Après tout, comme le fait justement remarquer Bill Orcutt, “Je suis juste un mec qui essaie de trouver sa propre manière de jouer le blues”. En 2008, l’ancien guitariste de la formation punk/hardcore de Miami Harry Pussy, retiré du circuit alternatif depuis une dizaine d’années, opérait un retour acoustique en solo aussi inattendu que détonant : le rugueux et minimaliste A New Way To Pay Old Debts, développait un blues hors-norme à vous hérisser le poil. Encensé par la critique, notamment Wire magazine, le 33 tours initialement pressé à 500 exemplaires, est réédité par le label Mego, non sans un certain succès.

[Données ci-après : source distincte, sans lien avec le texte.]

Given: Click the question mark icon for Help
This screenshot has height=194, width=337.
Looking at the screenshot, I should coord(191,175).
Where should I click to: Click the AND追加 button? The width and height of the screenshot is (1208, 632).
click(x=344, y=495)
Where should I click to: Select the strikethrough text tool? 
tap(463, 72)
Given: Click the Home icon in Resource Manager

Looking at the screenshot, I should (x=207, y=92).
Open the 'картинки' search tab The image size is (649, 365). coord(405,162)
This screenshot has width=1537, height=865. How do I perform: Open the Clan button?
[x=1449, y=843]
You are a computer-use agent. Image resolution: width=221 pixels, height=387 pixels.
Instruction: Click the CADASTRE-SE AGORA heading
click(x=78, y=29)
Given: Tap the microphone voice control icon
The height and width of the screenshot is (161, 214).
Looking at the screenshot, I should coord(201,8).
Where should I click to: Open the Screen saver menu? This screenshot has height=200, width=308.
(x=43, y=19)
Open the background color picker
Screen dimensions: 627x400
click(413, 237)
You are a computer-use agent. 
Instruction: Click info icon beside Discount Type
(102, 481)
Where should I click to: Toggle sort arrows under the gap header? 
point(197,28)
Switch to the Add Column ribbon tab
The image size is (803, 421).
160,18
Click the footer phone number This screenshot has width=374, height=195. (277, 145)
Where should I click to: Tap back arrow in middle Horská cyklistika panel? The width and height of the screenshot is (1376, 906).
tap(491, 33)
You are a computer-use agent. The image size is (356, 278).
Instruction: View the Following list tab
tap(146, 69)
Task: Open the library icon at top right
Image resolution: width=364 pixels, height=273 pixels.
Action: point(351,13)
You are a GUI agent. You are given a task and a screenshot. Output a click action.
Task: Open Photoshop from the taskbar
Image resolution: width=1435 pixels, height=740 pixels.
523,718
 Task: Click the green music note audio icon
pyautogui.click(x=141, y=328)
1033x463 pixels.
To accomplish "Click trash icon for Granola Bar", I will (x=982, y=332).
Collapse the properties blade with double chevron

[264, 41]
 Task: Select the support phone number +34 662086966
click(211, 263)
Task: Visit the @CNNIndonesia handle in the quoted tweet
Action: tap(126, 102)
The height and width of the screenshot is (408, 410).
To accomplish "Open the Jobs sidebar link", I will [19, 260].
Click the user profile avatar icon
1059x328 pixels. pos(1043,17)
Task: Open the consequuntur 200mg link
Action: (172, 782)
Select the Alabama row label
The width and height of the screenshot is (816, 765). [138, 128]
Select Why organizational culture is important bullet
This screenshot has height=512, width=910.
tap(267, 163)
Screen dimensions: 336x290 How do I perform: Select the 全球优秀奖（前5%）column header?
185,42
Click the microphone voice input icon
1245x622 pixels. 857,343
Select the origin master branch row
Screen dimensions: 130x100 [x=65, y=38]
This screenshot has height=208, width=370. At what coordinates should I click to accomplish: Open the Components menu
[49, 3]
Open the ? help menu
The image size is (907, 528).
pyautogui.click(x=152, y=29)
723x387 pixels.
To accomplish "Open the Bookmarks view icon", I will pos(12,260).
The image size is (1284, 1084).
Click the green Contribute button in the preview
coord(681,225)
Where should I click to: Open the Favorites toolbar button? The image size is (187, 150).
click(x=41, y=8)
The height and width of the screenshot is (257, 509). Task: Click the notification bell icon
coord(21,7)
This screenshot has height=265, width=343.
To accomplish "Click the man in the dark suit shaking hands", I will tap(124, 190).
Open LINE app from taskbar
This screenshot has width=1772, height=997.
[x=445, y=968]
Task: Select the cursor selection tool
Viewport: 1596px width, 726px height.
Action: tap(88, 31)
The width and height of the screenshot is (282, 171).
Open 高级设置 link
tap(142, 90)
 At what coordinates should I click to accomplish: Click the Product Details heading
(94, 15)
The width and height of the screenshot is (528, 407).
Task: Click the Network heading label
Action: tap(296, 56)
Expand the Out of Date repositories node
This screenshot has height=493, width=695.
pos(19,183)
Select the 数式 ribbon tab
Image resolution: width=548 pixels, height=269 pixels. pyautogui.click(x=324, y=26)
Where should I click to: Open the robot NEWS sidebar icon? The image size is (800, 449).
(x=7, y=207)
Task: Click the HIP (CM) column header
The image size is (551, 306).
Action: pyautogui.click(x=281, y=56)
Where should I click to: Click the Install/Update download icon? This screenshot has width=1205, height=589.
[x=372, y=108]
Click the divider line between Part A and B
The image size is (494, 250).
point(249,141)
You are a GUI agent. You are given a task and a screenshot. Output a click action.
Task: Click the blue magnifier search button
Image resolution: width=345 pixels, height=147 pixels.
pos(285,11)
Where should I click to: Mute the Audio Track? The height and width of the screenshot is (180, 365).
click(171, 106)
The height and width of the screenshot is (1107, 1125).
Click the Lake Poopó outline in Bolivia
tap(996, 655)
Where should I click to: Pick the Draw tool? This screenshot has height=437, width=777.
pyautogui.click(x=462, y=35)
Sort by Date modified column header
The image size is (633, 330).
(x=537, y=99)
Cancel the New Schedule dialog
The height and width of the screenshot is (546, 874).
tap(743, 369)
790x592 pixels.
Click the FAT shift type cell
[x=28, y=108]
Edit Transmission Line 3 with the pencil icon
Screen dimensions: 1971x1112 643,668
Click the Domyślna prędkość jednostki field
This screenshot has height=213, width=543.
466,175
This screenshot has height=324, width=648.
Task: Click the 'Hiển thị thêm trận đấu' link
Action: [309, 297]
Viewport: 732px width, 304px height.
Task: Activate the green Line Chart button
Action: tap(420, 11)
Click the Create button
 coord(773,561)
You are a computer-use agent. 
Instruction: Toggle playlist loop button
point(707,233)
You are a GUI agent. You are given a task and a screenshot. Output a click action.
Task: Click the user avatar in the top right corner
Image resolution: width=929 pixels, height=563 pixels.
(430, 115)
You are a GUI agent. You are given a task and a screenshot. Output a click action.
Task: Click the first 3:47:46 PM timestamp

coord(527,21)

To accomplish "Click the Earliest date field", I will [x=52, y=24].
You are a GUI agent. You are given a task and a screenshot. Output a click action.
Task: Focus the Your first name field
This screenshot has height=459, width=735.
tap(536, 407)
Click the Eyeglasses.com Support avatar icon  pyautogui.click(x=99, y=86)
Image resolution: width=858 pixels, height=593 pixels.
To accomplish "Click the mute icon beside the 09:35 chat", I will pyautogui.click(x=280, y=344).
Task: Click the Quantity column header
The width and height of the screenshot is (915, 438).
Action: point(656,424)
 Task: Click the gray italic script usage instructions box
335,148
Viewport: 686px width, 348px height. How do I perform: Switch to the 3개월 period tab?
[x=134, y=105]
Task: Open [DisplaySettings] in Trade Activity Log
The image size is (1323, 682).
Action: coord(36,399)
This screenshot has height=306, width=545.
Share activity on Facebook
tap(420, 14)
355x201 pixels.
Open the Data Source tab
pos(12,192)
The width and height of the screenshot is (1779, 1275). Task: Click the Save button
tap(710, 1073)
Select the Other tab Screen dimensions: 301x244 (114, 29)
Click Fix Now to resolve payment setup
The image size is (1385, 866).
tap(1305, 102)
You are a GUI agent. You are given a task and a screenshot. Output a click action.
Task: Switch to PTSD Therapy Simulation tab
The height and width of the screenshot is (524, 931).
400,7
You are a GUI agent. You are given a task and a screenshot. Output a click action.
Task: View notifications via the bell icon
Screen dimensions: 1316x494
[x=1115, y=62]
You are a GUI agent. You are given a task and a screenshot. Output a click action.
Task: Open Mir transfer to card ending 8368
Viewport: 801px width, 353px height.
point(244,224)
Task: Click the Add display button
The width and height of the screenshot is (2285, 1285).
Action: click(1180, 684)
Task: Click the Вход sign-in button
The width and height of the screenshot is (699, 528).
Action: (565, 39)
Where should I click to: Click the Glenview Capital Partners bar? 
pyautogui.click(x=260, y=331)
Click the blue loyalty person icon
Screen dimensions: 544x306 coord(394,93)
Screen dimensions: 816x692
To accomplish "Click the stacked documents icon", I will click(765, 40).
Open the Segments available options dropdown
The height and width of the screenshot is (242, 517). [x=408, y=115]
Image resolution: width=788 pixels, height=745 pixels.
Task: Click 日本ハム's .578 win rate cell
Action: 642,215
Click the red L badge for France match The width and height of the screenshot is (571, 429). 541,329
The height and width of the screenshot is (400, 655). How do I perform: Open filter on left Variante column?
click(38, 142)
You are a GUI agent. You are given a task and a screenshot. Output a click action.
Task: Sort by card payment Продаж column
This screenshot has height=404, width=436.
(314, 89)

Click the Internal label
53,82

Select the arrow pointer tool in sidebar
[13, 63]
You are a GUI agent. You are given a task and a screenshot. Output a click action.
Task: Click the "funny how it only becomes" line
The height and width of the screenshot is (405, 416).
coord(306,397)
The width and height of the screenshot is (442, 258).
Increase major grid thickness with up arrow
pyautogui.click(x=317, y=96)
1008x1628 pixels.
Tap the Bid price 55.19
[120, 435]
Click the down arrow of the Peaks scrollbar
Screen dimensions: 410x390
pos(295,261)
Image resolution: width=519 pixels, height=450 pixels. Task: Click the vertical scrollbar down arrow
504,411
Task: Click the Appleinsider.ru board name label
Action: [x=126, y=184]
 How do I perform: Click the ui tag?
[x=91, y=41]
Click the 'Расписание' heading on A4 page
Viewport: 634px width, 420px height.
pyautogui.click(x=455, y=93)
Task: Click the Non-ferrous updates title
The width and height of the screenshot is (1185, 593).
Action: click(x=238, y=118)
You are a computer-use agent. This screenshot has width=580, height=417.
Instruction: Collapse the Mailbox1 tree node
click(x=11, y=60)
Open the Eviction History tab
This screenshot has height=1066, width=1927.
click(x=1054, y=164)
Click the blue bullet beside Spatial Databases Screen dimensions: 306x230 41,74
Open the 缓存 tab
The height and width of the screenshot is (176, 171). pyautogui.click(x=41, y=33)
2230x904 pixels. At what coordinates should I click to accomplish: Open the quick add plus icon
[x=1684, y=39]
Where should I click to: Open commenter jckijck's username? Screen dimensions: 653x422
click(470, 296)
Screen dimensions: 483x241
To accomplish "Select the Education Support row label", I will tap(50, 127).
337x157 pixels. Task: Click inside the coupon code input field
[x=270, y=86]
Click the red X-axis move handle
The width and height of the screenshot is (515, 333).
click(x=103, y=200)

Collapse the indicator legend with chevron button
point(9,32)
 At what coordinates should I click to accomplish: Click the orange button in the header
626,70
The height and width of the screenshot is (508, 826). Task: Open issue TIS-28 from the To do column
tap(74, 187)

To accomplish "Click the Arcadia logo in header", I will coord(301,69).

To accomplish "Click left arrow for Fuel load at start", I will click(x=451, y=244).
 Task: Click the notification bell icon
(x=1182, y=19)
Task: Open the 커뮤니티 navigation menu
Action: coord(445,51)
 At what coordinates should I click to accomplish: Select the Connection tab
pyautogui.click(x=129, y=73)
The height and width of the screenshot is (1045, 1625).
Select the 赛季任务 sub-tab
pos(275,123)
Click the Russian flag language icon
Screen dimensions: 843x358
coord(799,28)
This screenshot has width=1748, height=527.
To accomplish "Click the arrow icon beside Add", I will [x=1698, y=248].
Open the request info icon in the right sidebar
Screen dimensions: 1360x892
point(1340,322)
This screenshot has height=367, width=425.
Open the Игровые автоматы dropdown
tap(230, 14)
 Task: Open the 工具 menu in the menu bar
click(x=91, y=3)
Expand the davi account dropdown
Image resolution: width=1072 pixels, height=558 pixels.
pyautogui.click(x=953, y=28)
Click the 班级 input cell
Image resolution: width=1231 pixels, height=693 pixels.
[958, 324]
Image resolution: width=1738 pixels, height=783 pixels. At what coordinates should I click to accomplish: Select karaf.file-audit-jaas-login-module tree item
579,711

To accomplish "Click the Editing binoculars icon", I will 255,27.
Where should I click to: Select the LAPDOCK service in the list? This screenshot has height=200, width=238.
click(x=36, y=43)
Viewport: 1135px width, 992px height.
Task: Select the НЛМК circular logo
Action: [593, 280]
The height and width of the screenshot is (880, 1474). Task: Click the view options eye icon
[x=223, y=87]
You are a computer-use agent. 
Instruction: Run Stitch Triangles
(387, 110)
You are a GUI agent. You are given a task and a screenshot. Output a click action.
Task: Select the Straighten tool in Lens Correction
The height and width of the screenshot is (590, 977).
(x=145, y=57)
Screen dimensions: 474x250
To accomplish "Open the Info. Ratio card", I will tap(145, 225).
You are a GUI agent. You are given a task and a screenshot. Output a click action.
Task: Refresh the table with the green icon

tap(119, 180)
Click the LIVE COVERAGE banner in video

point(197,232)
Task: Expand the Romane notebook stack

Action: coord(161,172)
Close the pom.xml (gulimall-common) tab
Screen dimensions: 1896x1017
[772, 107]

Rarement aura-t-on entendu un guitariste autant torturer son instrument, aussi bien physiquement que mentalement. Et pourtant, sous ce jeu instinctif, primitif voire indompté -bien que n’ayant rien à voir avec l’école de Takoma, mais plutôt l’improvisation d’un Derek Bailey-, se dessinait en creux une forme de lamentation brute, originelle. Le « Blues », tel que le conçoit Bill Orcutt, enregistré à l’ancienne sur un seul micro, renvoie aux enregistrements historiques d’Alan Lomax (sur son précédent opus, on entendait un téléphone sonner en plein morceau, la prise étant restée telle quelle) même si le niveau d’expression du guitariste est nettement plus radical et singulier. Quelque part, Bill Orcutt fait du Jackson Pollock, à travers ses saillies au médiator, ses « drippings » de notes stridentes. Une approche physique de l’instrument bel et bien virtuose, d’une précision époustouflante qui hérisse puis fascine (la rapidité d’exécution sur l’ouverture « No True Vine » scotche d’emblée). Après plusieurs écoutes, une mélodie du chaos se dessine progressivement.

A l’écoute du tourmenté How The Thing Sings, Bill Orcutt ne semble pas encore avoir payé toutes ses vieilles dettes. L’Américain continue de sculpter sa technique saccadée, sans la moindre concession. Un jeu toujours aussi implosif, d’une violence qui n’a rien à envier à un groupe de death metal, à tel point qu’on pense souvent que les cordes de la guitare (quatre cordes, précisons) vont finir par se casser. Et pourtant, elles tiennent bon. Les drones qu’extirpent Orcutt de ses bends, ses notes quasi déchiquetées, la célérité et la maîtrise d’exécution, ses riffs percutants qu’il accompagne parfois de lamentations ou cris (probablement les deux) libèrent une énergie sidérante. Le finale « A Line From Ol’ Man River » est long de 14 minutes, dont les trois dernières s’ouvrent même à une douceur inédite, superbe mélancolie à fleur de peau, dirons-nous…. Il faut écouter How The Thing Sings, car ce qui nous parait inhabituel aujourd’hui, demain nous sera familier.

Dernier point, certains puristes zélés insisteront sur la qualité d’écoute du format vinyle… Mais franchement, à ce degré de l’approche de l’enregistrement lo-fi, il y a-t-il vraiment une différence avec le support CD ou digital ? Le confort d’écoute n’existe pas chez Bill Orcutt, et c’est bien mieux ainsi.